-- START OF SUPPLIED INFORMATION --

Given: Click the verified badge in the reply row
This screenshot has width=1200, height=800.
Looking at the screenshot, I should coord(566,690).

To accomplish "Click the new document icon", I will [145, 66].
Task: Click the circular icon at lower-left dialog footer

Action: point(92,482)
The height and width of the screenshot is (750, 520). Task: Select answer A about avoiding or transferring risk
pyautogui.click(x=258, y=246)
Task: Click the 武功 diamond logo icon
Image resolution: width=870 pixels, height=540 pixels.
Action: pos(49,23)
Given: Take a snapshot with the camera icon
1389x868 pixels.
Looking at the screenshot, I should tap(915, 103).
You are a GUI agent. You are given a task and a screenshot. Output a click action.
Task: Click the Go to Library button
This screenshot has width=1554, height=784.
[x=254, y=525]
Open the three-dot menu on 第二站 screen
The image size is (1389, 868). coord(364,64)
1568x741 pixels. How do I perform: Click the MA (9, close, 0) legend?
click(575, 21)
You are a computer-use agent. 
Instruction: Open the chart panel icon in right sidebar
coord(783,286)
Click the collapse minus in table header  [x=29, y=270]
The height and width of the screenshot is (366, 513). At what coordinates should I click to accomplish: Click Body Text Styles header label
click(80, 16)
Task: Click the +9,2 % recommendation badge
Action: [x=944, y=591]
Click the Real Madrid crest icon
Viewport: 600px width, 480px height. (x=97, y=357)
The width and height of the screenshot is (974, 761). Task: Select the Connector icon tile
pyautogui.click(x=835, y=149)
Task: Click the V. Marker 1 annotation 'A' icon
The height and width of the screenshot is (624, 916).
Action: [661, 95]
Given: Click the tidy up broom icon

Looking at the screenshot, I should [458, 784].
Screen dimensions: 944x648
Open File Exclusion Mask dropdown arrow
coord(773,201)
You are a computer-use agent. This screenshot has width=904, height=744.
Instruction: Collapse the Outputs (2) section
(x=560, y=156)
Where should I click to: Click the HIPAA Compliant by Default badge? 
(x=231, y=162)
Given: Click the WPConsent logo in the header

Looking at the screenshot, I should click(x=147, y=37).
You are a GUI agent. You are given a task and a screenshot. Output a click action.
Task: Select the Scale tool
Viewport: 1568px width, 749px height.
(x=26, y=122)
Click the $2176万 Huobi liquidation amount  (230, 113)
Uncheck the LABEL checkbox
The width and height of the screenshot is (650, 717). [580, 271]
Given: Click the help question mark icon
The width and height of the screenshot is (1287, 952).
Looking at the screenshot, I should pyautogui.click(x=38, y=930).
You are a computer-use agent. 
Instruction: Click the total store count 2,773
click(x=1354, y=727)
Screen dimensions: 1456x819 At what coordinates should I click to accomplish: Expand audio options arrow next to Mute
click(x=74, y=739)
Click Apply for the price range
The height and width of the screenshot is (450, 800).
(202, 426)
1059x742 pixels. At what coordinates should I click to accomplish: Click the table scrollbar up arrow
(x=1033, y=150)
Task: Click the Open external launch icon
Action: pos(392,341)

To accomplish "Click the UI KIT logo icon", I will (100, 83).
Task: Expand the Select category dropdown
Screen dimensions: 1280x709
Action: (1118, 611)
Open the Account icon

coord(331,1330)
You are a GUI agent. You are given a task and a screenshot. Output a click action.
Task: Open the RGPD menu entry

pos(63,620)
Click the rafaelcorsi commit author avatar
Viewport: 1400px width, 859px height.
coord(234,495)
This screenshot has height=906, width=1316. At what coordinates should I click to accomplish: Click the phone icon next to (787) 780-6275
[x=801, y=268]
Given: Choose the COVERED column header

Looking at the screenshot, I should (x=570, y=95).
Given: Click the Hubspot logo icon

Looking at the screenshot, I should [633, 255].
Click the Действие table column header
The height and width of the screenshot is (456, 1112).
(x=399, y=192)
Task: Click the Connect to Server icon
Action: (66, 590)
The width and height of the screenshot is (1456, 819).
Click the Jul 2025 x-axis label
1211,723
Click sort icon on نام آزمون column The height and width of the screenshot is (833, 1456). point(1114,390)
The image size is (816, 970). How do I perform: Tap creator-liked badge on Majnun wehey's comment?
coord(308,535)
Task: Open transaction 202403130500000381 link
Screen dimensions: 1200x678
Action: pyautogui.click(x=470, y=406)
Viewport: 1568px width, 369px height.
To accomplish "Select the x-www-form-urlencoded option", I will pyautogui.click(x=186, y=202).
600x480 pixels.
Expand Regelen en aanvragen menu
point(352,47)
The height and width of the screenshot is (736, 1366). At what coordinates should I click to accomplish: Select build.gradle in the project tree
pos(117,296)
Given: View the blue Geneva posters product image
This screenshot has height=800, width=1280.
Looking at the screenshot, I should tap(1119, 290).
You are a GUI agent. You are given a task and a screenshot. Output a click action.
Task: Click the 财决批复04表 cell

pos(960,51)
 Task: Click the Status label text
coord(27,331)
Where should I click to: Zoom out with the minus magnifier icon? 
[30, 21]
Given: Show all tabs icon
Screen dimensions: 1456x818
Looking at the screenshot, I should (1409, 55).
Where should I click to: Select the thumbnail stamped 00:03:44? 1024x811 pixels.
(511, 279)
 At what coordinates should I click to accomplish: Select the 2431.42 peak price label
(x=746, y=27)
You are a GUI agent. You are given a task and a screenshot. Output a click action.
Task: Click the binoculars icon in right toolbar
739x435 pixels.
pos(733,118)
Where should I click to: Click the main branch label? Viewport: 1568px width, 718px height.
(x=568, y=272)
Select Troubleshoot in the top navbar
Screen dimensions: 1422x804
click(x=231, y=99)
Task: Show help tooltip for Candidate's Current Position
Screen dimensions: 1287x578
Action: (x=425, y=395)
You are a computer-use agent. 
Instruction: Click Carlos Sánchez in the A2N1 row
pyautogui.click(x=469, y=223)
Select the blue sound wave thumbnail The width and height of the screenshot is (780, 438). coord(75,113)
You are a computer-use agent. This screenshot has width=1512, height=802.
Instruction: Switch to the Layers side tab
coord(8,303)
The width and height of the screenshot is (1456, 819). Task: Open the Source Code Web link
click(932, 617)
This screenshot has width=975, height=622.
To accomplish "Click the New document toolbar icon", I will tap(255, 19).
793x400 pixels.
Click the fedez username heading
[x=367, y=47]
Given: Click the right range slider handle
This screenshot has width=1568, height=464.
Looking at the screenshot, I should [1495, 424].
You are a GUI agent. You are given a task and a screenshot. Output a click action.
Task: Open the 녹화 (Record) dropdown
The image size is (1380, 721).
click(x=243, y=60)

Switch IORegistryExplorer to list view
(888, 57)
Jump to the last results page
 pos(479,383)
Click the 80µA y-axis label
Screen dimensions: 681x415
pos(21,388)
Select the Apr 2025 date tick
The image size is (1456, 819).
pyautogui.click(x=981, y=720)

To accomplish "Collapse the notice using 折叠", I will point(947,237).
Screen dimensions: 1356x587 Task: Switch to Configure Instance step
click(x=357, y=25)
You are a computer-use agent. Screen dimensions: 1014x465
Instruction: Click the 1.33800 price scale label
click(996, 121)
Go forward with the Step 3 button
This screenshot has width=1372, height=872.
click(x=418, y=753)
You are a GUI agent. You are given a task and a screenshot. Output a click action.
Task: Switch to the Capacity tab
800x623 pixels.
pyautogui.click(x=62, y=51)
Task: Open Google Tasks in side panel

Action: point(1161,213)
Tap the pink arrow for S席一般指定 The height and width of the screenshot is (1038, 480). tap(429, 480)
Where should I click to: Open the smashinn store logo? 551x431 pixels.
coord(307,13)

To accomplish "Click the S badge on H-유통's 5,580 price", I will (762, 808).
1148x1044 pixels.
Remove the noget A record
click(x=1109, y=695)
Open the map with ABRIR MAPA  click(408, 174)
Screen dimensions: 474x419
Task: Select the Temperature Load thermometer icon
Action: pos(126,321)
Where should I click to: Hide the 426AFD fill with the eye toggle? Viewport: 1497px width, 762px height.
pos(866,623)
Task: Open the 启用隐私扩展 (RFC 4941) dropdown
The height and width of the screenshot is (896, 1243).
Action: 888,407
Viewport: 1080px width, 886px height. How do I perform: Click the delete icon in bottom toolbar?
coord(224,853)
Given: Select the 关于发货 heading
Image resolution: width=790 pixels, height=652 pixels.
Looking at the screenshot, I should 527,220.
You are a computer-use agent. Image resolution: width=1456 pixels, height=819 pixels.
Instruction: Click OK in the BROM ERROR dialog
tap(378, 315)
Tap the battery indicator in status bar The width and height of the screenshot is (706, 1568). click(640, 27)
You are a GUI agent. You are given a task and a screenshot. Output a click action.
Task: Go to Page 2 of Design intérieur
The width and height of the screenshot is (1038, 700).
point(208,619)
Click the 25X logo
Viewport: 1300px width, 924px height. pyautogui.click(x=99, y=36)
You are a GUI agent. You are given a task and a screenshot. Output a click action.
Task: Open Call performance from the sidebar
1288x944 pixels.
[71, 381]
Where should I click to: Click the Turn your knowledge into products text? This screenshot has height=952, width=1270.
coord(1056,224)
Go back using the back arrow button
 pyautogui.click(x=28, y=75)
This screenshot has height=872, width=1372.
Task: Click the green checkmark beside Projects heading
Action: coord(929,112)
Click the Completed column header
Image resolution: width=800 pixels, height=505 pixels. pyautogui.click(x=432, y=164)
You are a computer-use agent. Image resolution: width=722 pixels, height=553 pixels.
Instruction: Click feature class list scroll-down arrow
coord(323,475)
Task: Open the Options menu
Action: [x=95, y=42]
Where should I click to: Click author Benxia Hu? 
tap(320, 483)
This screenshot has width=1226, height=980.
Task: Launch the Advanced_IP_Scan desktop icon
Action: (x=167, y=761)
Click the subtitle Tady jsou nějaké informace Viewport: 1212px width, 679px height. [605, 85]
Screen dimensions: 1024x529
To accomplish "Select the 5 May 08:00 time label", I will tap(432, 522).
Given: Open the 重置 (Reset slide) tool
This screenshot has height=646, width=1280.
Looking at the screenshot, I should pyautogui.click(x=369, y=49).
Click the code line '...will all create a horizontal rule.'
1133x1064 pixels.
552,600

-- END OF SUPPLIED INFORMATION --

_YOUR OBJECTIVE:_ Reproduce everything from "Click the Real Madrid crest icon" down to "pyautogui.click(x=835, y=149)" with "Select" changed to "Choose" and nothing else altered.

_RESULT BELOW:_
Click the Real Madrid crest icon
Viewport: 600px width, 480px height. (x=97, y=357)
The width and height of the screenshot is (974, 761). Task: Choose the Connector icon tile
pyautogui.click(x=835, y=149)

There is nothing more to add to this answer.